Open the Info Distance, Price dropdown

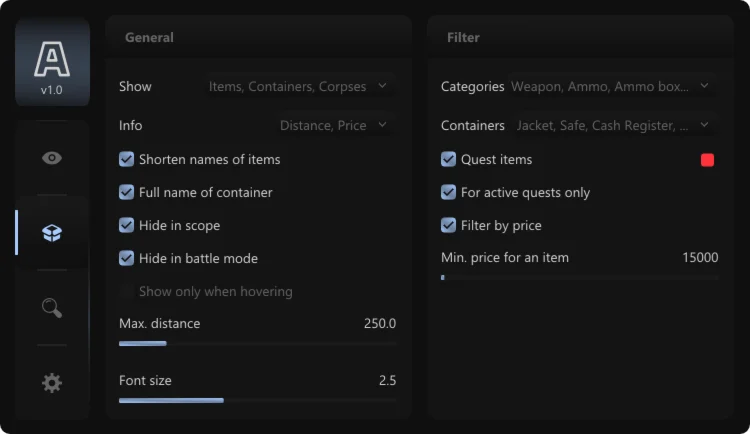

...

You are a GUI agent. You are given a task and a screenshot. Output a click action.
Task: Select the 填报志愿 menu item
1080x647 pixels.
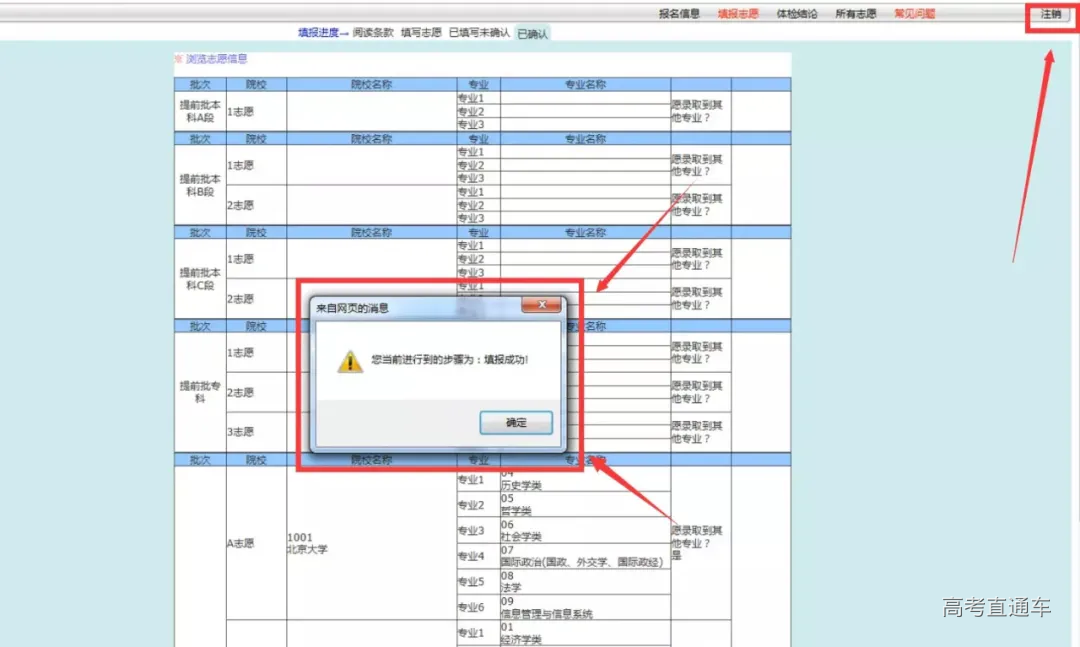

* * *

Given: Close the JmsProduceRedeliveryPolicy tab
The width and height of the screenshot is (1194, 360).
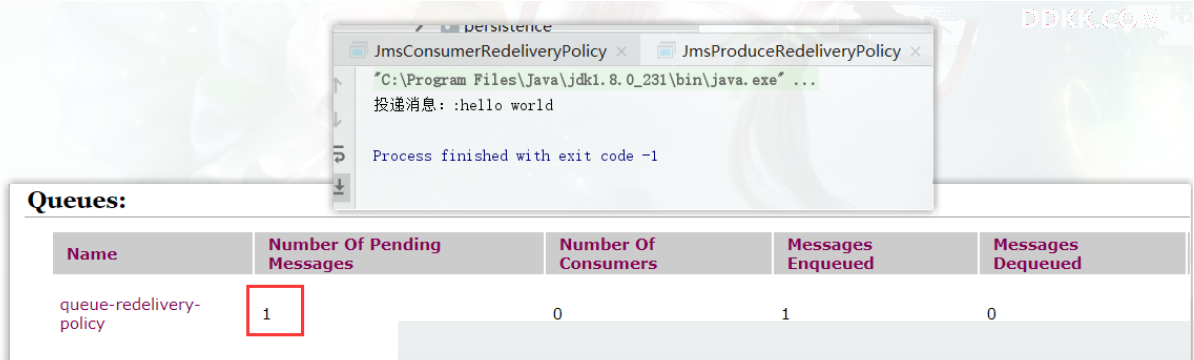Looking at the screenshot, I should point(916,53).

§ **Required task**: Edit the material from "Given: Close the" down to "Looking at the", replacing "tab" with "panel" and changing nothing else. Give back only those lines, without the pictures.

§ **Complete output**:
Given: Close the JmsProduceRedeliveryPolicy panel
The width and height of the screenshot is (1194, 360).
Looking at the screenshot, I should point(916,53).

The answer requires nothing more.